|
I've been having an itch to play a tabletop RPG lately and so to scratch it I started reading DnD 5e material. I generally get a kick out of seeing how RPGs handle weird PC races so I read Volo's Guide to Monsters. Seemed pretty normal but it adds once PC race that strikes me as unplayable at worse and very poorly explained at best: kenku.
Basically the deal with kenku is that they're crow people cursed by their god for their greed and, as a result, they lost 3 things:
- Their wings and ability to fly, which they desperately want back Ok, that's easy to roleplay, gives them a option for a motivation hook, makes balancing them in a campaign easier than if they had wings.
- Their voices. That is, they have to speak using their innate ability to mimic any sound. What this means exactly is sort of muddy... the book mostly describes them using random sounds, words, and complete phrases to speak, but they still can read and write in normal languages. There aren't very many tips on how to actually pull this off aside from "when you're at the table don't just make noises and leave it to your fellow players to figure out what the crap your character is trying to say". By itself this is quite a roleplaying challenge.
- Their creativity. Yes, they lost any and all ability to be creative in any way. I find it rather ironic that they're right next to lizard men who are described at length as having an "alien minds" because of their strange emotional life, when kenku are apparently completely unable to, say, imagine a unicorn with 2 horns instead of 1 and draw it, like any 6 year old could do.

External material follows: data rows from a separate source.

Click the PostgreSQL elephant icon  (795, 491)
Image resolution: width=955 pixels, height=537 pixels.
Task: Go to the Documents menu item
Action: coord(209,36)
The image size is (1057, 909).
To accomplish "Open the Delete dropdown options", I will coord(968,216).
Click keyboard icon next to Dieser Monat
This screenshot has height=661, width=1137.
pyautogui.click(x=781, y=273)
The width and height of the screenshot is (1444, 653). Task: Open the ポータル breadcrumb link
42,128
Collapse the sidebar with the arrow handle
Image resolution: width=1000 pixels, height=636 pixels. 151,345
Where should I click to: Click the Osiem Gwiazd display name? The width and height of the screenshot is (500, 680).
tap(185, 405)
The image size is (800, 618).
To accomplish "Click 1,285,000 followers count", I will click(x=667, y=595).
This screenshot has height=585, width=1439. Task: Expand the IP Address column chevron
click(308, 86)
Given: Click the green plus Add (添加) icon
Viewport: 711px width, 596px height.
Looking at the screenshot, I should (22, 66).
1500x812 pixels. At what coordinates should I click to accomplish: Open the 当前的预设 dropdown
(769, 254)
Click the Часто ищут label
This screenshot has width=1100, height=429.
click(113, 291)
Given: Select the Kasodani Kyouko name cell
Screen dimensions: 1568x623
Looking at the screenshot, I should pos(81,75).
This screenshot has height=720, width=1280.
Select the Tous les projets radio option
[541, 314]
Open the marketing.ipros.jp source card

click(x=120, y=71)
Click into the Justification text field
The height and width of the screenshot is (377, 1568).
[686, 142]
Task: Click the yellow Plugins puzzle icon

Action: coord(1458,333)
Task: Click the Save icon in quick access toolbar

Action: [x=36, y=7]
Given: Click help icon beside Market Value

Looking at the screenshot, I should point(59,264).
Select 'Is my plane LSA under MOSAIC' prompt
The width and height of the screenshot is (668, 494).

The book gives suggestions on how to roleplay this but fails to really grapple with the problem. It looks at them from the outside, describing them as followers, not leaders, that they can enact clever plans they hear but can't think of new ones, that they plagiarize everything. But the unlike the lizard men the book completely fails to help the reader understand their inner thoughts and limitations, and as a result it's really hard to imagine what it would be like to properly role play these guys. Without creativity just how much can they really understand language? We all know creativity itself frequently plagiarizes because there's only so many truly new ideas anyways, so are they actually incapable of mixing ideas with one another entirely to create a new one? To actually answer this question we need to open an entirely different book, the 5th edition monster manual, where says "Kenku cannot create new sentences", which implies that, yes, they are completely incapable of mixing, matching, and manipulating symbols.
But this seem inconsistent with their stated capabilities. It's said that Kenku can imitate coins in a purse to ask for money. But how did it learn to do that in the first place if it lacks the basic ability to manipulate symbols, the idea that "oh, that guy gets money in this situation, I should too, and I should communicate it by making money sounds, because that guy other there did it and that worked so maybe it will work for me!"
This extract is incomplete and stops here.